* **Excerpted records**:
※
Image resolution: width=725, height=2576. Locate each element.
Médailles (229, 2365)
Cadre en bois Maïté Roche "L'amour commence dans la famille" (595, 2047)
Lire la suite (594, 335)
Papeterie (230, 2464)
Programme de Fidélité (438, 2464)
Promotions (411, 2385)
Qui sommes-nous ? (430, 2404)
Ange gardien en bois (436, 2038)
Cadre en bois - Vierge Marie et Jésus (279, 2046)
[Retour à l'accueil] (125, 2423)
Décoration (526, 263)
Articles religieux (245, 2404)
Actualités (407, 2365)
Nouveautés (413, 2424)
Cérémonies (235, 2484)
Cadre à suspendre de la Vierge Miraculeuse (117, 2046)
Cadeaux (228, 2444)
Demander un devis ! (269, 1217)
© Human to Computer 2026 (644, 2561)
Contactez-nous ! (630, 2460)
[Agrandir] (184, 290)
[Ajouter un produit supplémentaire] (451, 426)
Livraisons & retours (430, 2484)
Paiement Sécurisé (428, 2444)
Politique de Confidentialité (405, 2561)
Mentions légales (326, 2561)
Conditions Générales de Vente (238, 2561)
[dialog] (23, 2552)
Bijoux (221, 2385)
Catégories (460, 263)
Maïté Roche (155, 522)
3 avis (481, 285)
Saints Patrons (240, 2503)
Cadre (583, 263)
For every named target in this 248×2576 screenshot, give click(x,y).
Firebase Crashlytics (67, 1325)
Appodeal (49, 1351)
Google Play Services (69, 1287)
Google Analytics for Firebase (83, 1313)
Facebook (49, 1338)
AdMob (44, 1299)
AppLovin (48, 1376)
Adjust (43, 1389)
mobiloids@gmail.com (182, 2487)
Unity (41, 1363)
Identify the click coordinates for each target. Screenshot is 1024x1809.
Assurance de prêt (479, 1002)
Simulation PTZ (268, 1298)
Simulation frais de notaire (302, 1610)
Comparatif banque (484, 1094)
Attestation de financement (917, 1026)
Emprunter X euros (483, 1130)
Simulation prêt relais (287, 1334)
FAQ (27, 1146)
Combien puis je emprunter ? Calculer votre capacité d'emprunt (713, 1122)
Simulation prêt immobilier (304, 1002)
※
* **Exercise description**: Take exactly the lines from the one containing "[Retour à l'accueil] (125, 2423)" through the one containing "Combien puis je" in the data above, and output them with nothing added.

* **The completed task**:
[Retour à l'accueil] (125, 2423)
Décoration (526, 263)
Articles religieux (245, 2404)
Actualités (407, 2365)
Nouveautés (413, 2424)
Cérémonies (235, 2484)
Cadre à suspendre de la Vierge Miraculeuse (117, 2046)
Cadeaux (228, 2444)
Demander un devis ! (269, 1217)
© Human to Computer 2026 (644, 2561)
Contactez-nous ! (630, 2460)
[Agrandir] (184, 290)
[Ajouter un produit supplémentaire] (451, 426)
Livraisons & retours (430, 2484)
Paiement Sécurisé (428, 2444)
Politique de Confidentialité (405, 2561)
Mentions légales (326, 2561)
Conditions Générales de Vente (238, 2561)
[dialog] (23, 2552)
Bijoux (221, 2385)
Catégories (460, 263)
Maïté Roche (155, 522)
3 avis (481, 285)
Saints Patrons (240, 2503)
Cadre (583, 263)
For every named target in this 248×2576 screenshot, give click(x,y).
Firebase Crashlytics (67, 1325)
Appodeal (49, 1351)
Google Play Services (69, 1287)
Google Analytics for Firebase (83, 1313)
Facebook (49, 1338)
AdMob (44, 1299)
AppLovin (48, 1376)
Adjust (43, 1389)
mobiloids@gmail.com (182, 2487)
Unity (41, 1363)
Identify the click coordinates for each target. Screenshot is 1024x1809.
Assurance de prêt (479, 1002)
Simulation PTZ (268, 1298)
Simulation frais de notaire (302, 1610)
Comparatif banque (484, 1094)
Attestation de financement (917, 1026)
Emprunter X euros (483, 1130)
Simulation prêt relais (287, 1334)
FAQ (27, 1146)
Combien puis je emprunter ? Calculer votre capacité d'emprunt (713, 1122)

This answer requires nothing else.